R.Y.C Mura Masa 17 gennaio 2020
6.8

Penso esista una maledizione. Io stessa sono la portatrice di questo "malocchio", se così lo vogliamo chiamare, e ciò va a discapito sia mio che dell'artista in questione. In sostanza, quando esce un album di un artista che mi piace molto e ho la possibilità di recensirlo, capita che questo disco non sia dei migliori. Per non dire sotto la media della mie aspettative o dei lavori precedenti di suddetto artista.

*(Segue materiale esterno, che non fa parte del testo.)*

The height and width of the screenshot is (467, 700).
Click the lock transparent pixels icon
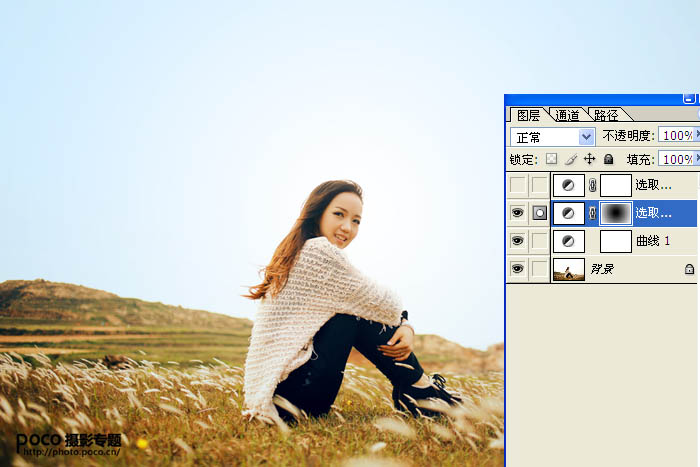click(x=551, y=159)
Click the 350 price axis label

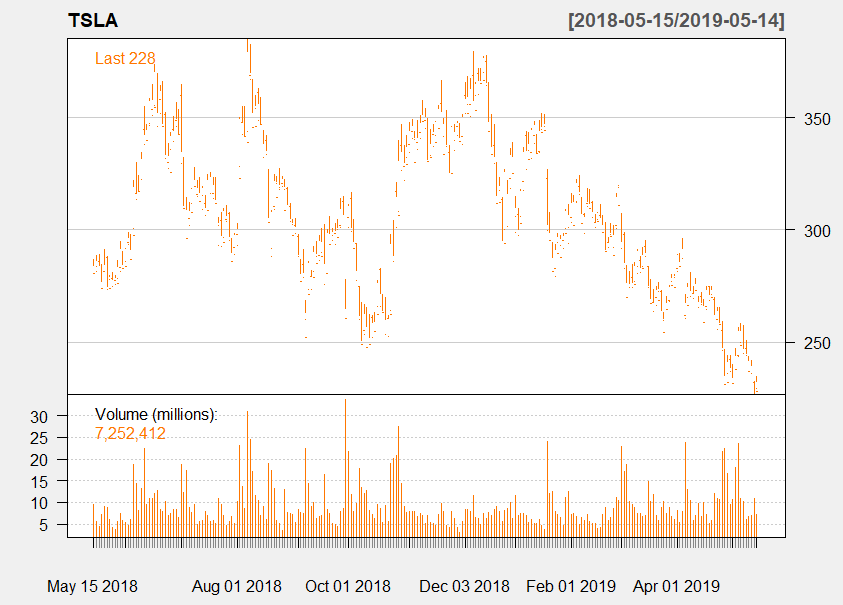point(806,119)
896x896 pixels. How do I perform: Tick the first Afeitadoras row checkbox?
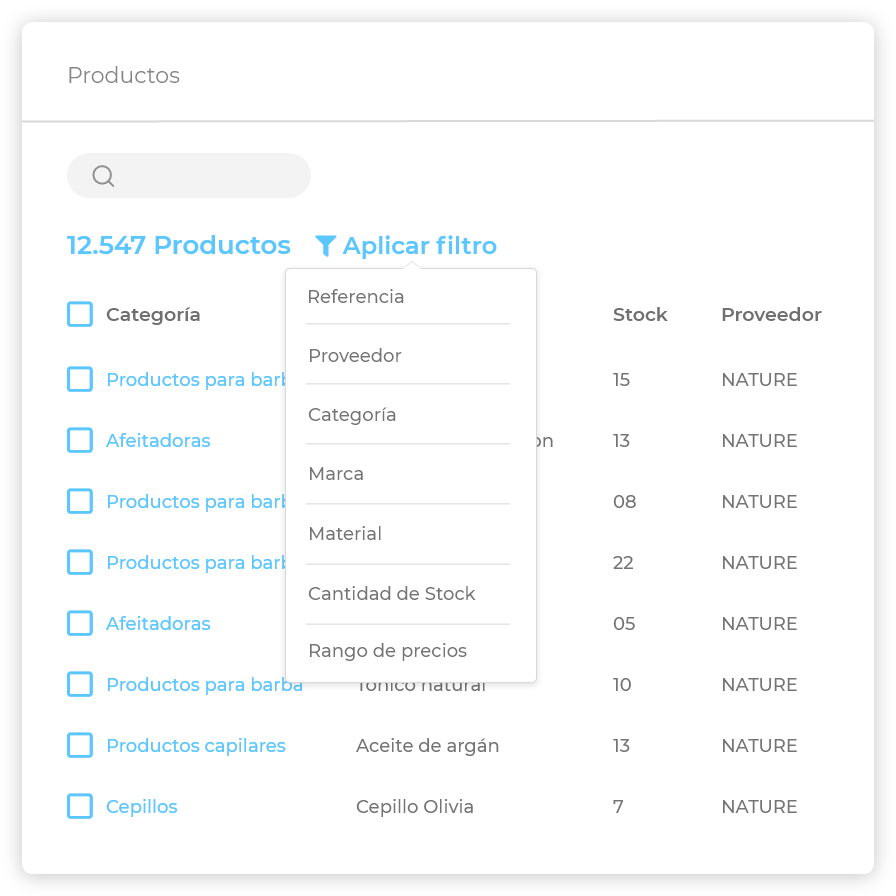80,440
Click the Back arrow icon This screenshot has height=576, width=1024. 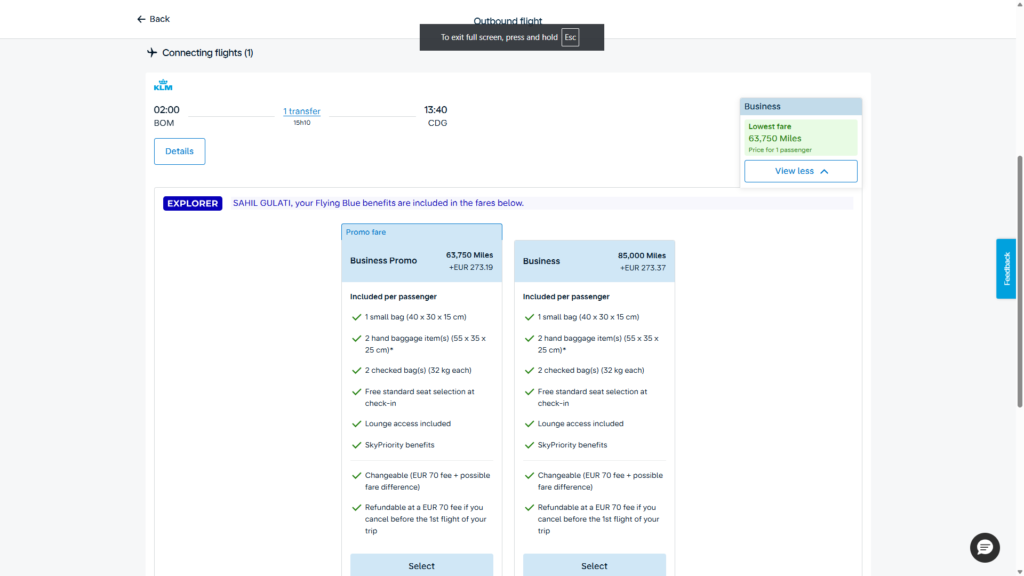coord(141,19)
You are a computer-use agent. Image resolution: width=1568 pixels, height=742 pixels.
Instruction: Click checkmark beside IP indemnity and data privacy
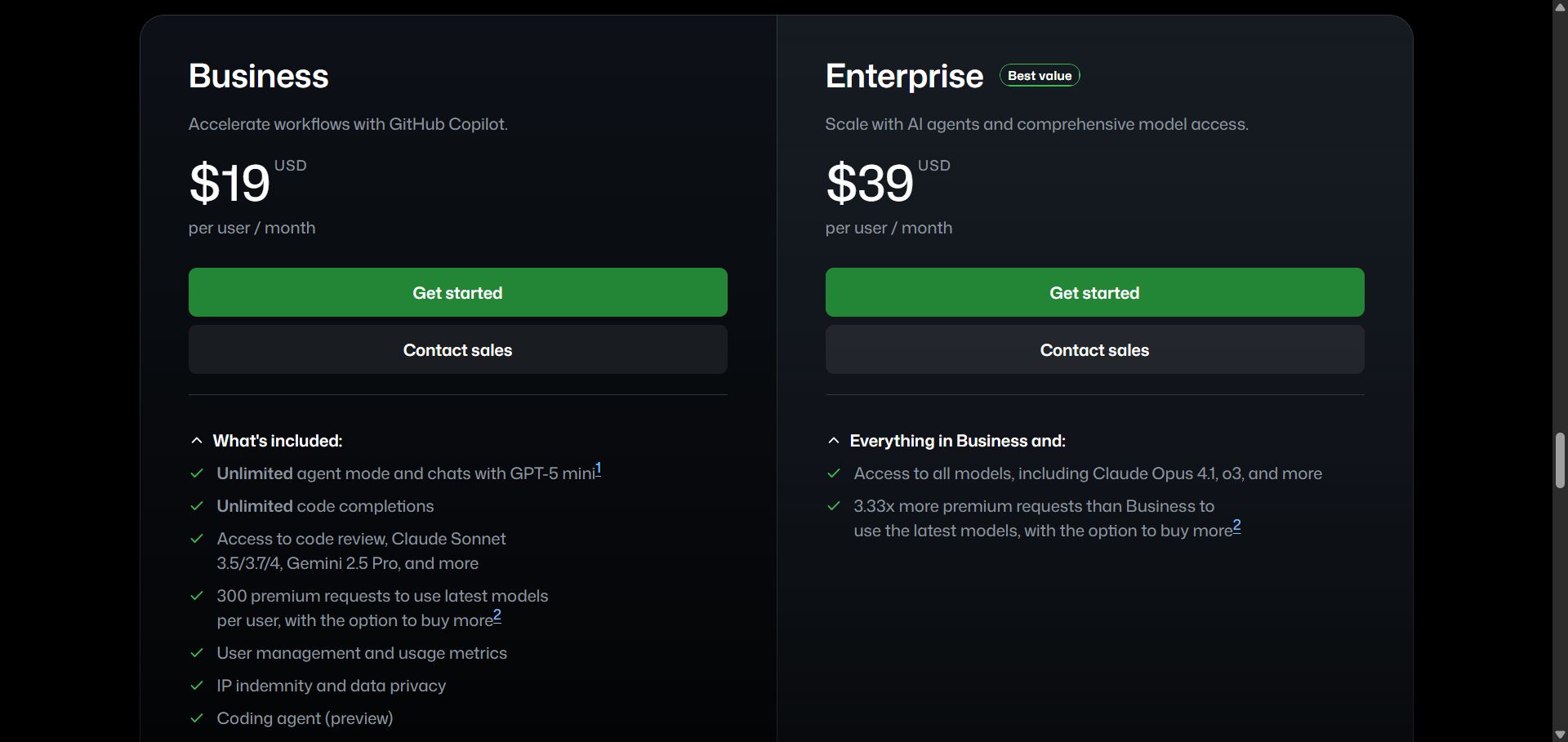tap(197, 686)
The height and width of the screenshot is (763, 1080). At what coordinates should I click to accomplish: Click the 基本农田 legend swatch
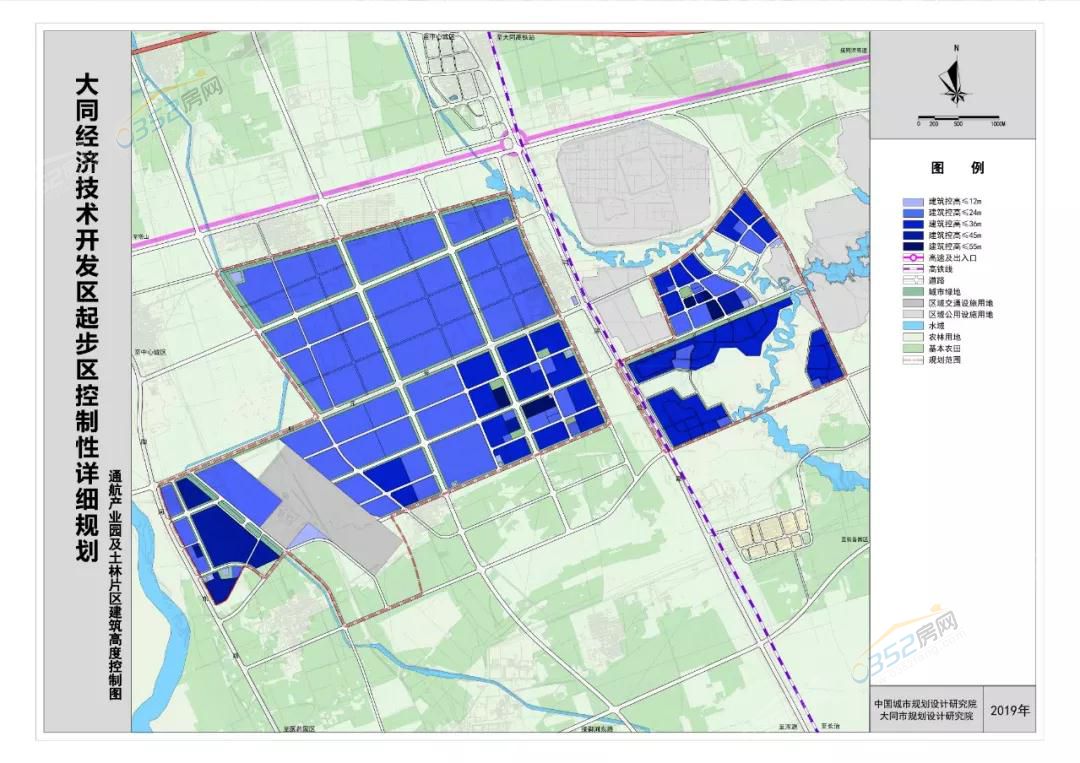point(913,347)
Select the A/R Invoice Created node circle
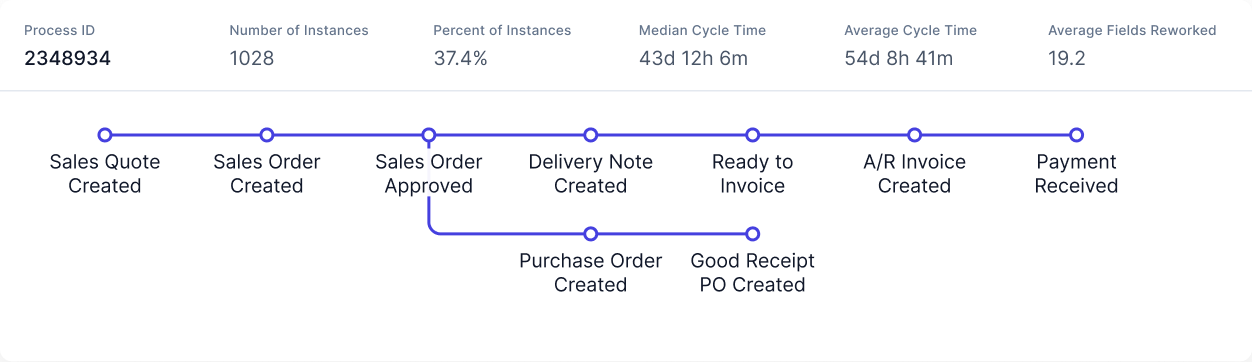 coord(915,135)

Oggi parliamo di Mura Masa.

Quando ho saputo dell'uscita del nuovo album di Alex Crossan – AKA Mura Masa - ero al settimo cielo perché lui è uno dei miei artisti da "fissa". Mi ritrovo molto spesso ad ascoltare i suoi pezzi in loop senza stancarmi del repeat infinito. I cinque singoli usciti prima della release del 17 gennaio di R.Y.C. mi avevano convinta – chi più, chi meno -. Nonostante questi non fossero in linea con le sue canzoni che mi piacciono di più e che si rifanno a quelle sfumature cupe e dark dei suoi primi lavori come gli album Someday Somewhere e Soundtrack To A Death. Ma mi sono detta hey, diamogli un'opportunità! Non diventerà commerciale come tutti gli altri.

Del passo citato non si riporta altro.